Politics Magazine

Throwin’ Away My Shot

Posted on the 13 November 2016 by Steveawiggins @stawiggins

In what sense can someone claim to win when they failed to get the majority vote? A crooked one, by definition. Some might say “rigged,” to use language that has mysteriously disappeared once one party “won.” The definition of crooked is “not straight; bending; curved.” We cast our votes, and depending on which imaginary lines we live within, those votes are diverted to a party of electors. That means that the person who actually wins the majority vote might not win. When it happens—not often—it always benefits the Republican Party. So it has been in my lifetime. And the “winner” never mentions that the majority voted against him. It’s always a “him.” By a recent count Hillary Clinton had over 400,000 more votes than Donald Trump. That final figure may be closer to a million. Whose votes didn’t count? Compare that conservative 400,000 to the 2,000 votes that “won” Pennsylvania. Go ahead, Trumpetters, you like numbers. Isn’t that an order of magnitude or two out of whack? Doubled? Crooked.

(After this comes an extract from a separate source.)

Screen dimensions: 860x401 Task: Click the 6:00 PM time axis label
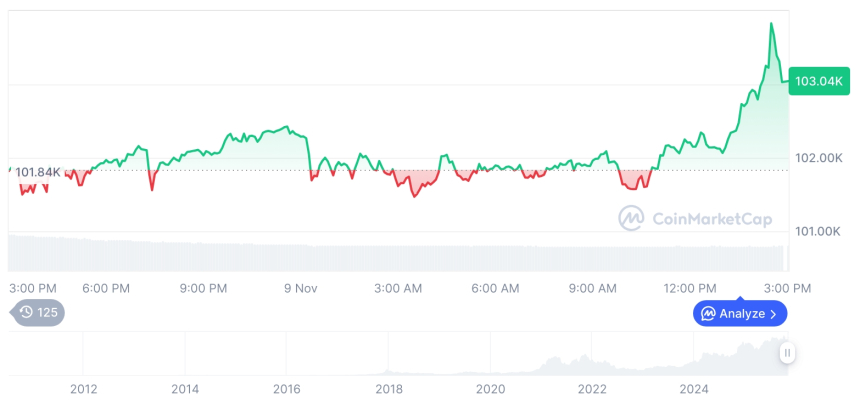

The point of the electoral college is that it has now become a game. Games, as we know from each time George W. Bush was elected, can be cheated. “Hanging chad” is engraved on the tombstone of democracy. Was my vote one of the 400,000 that didn’t count? Most assuredly so. If you know how to read, chances are so was yours. Gaming a system hardly seems to be the basis for the will of the people. The people have spoken and they have been, once again, ignored. W didn’t endorse Trump. I wonder what he thinks of the electoral college now. How does it feel, Mr. President, to have thrown away your shot?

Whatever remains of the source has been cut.